Imagine suddenly falling asleep in the middle of eating a meal or talking with a friend. Then imagine waking up and being unable to move a single muscle. Or speak.
These are classic symptoms of narcolepsy, a chronic sleep disorder that affects an estimated 150,000 Americans. Besides excessive daytime sleepiness (which can lead to sudden sleeping attacks) and bouts of sleep paralysis, some people with narcolepsy also have sleep-related hallucinations, vivid dreams, and cataplexy, a sudden loss of muscle tone that can cause all or part of the body to temporarily collapse. Cataplexy is often triggered by a strong emotion, like laughter.
There is currently no cure for narcolepsy, but its symptoms can be managed, usually with a combination of drugs that promote daytime alertness and lifestyle changes that encourage frequent naps. Even with treatment, narcolepsy can be debilitating, interfering with personal relationships and daily activities.
For centuries, narcolepsy puzzled doctors. Some even thought it was a psychological illness. But in recent years, scientists have discovered narcolepsy is a distinct neurological disorder linked to certain genetic risk factors, a specific protein in the brain, and an overactive immune system. Ongoing studies in this field are leading to:
- A greater understanding of narcolepsy and other sleep-related disorders.
- More effective treatments for people with such disorders.
The big breakthrough in narcolepsy research came in 1998 when two teams of scientists working in separate laboratories discovered a previously unknown protein in a few cells of the hypothalamus, a brain region that controls many metabolic functions, including body temperature, hunger, thirst — and sleep.
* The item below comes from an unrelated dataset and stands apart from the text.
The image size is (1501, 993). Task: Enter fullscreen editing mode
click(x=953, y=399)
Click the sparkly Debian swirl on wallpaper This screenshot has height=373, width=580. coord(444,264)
This protein, orexin (also called hypocretin), promotes arousal and wakefulness and inhibits REM sleep, the intervals during sleep when dreams occur and when muscles become inactive.
Researchers studying dogs with narcolepsy found a link between the disease and the new protein. They found the dogs had a mutation in a gene important for orexin/hypocretin function. Furthermore, when scientists manipulated this gene in mice, those animals also developed symptoms of narcolepsy.
Other studies quickly linked orexin/hypocretin with narcolepsy in people. Tests revealed many people with narcolepsy had lower-than-normal levels of orexin/hypocretin in their cerebrospinal fluid (fluid surrounding the brain and spinal cord). And autopsy studies demonstrated people with narcolepsy had up to 95 percent fewer orexin/hypocretin-containing cells in their brains. This finding, and the observation that narcolepsy typically begins during adolescence or early adulthood, suggested the orexin/hypocretin cells were destroyed sometime after birth.
Scientists knew, however, that unlike narcolepsy in dogs, human narcolepsy could not be traced to a single defective gene. Only about 10 percent of people with narcolepsy have a close relative, such as a parent or sibling, with the disorder. And among identical twins — who share all the same genes — one twin may have narcolepsy while the other does not.
In humans, therefore, narcolepsy most likely involves a combination of genetic and environmental factors. Certain individuals may inherit a genetic susceptibility to narcolepsy, but not all will go on to develop the disorder.
The search for other genetic factors involved in human narcolepsy has led scientists to a group of genes known as the human leukocyte antigen (HLA) complex, which perform a central role in the immune system. They help the body differentiate between its own cells and potentially dangerous “foreign” cells, such as bacteria and viruses. Researchers found many people with narcolepsy that includes cataplexy have an HLA or HLA-related gene defect.
More recently, scientists discovered another gene variant in the immune system associated with narcolepsy that includes cataplexy. This gene variant is associated with specialized immune cells known as T cells, which attack and destroy any foreign cells identified by HLA molecules. Scientists now believe that the narcolepsy-related HLA and T-cell variants cause the immune system to somehow “gang up” to kill orexin/hypocretin cells in the hypothalamus. Why they do this — or what sparks the attack in the first place — remains a mystery. Many researchers suspect environmental factors, such as infections, may be involved.
As scientists continue to narrow their search for the specific causes of narcolepsy, they also are exploring new therapies, including testing the effect of orexin/hypocretin treatment. In addition, they are investigating possible ways of reversing the destruction of orexin/hypocretin cells, perhaps through cell transplantation.